Dining habits of shrimps revealed

Shrimps

By Dr Chris Ashelby and Dr Magnus Johnson

An insight into the diets of shrimps has been revealed, with the discovery that shrimp species have their own remarkable unique jaw lines.

Whilst many people will associate shrimp only as a tasty snack best served with Marie Rose sauce, researchers at the University of Hull, with the Oxford University Museum of Natural History, have been examining their morphology.

Until now, most modern descriptions of shrimp mandibles (jaws) have come from examining them using light microscopes. This limited method showed subtle differences that exist between mandibles.

Intrigued by this, the team examined the mandibles from nine related species of shrimp using scanning electron microscopy (SEM), discovering a previously unrecorded diversity in their form and structure.

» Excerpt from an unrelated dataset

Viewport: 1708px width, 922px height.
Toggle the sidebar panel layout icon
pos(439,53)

Cuticular structures on the mandible of Palaemon macrodactylus

Cuticular structures on the mandible of Palaemon macrodactylus

The right mola -process of Desmocaris bislineata

The right mola -process of Desmocaris bislineata

Lead researcher Dr Chris Ashelby said: “The most striking feature of almost all of the mandibles examined was the hair-like cuticle structures that, under light microscopes, are barely visible to the human eye.

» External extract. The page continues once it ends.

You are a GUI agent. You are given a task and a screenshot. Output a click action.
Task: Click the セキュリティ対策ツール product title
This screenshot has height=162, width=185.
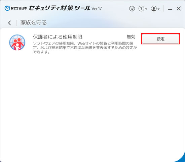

“The arrangement, placement and form of these structures, as well as overall form of the mandible, is different in different species, suggesting that different species of shrimps have both unique ways of feeding and unique food sources.

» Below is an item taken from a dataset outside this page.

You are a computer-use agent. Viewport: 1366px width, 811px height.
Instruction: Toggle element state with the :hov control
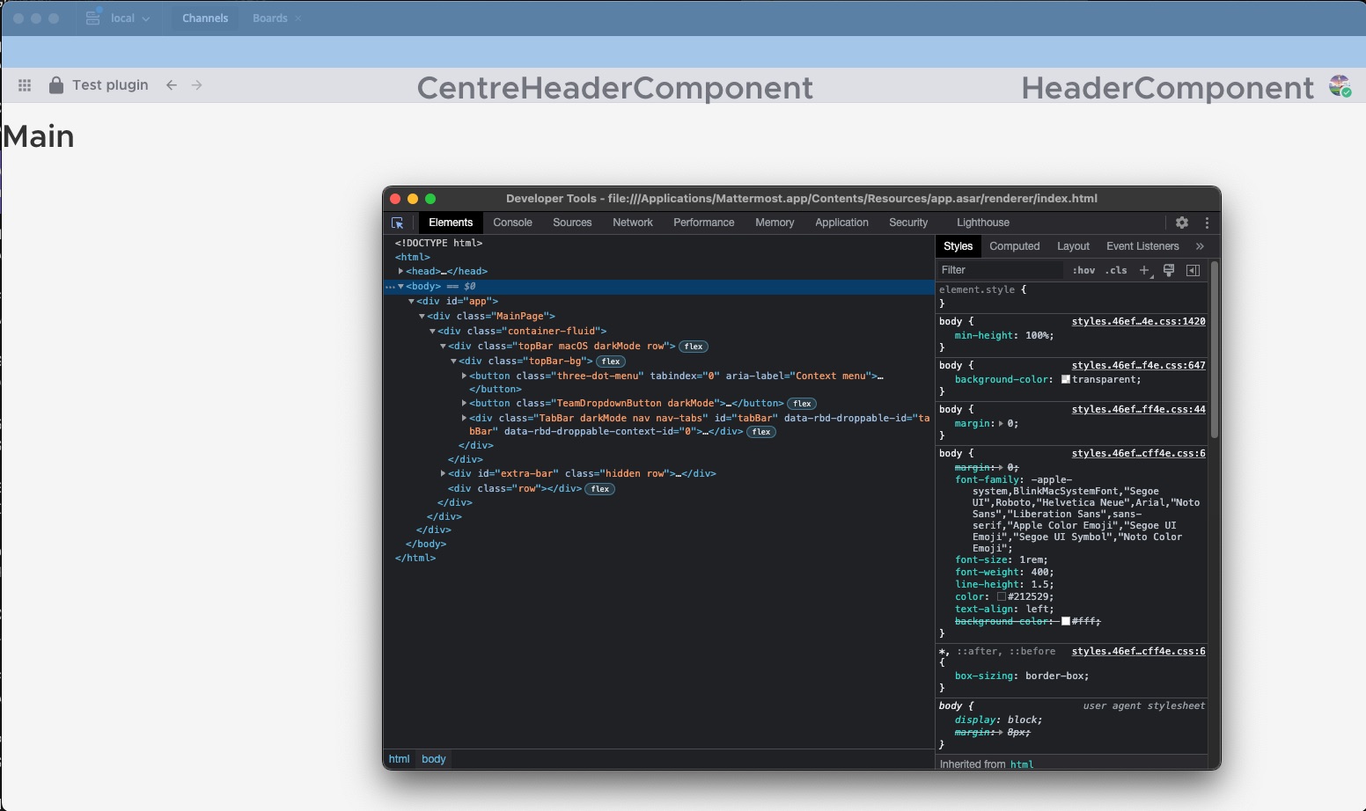tap(1083, 270)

“The shrimps have developed unique apparatus for dealing with their specific food sources, retaining only those features that are useful to them.  In much the same way that a knife is not necessary for eating soup so a well-developed incisor is not necessary when you feed on body fluids and mucus.”

The right mandible of Anchistioides antiguensis

The right mandible of Anchistioides antiguensis

The right molar process of Macrobrachium nipponense

The right molar process of Macrobrachium nipponense

Five different sorts of cuticular structures and six basic forms of mandible were discovered in just the nine species included in this one study.

“With around 3,500 described shrimp species, and untold diversity currently undescribed, we have barely scratched the surface in terms of what could be expected” said Dr Ashelby.

“Who knows what other adaptations may be found by expanding the number of species included and looking at other families, superfamilies or even other crustacean groups.”

The research was undertaken by Dr Chris Ashelby and Dr Magnus Johnson from the University of Hull, in collaboration with Dr Sammy De Grave from the Oxford University Museum of Natural History.

The full research was published in the Open Access Journal PeerJ.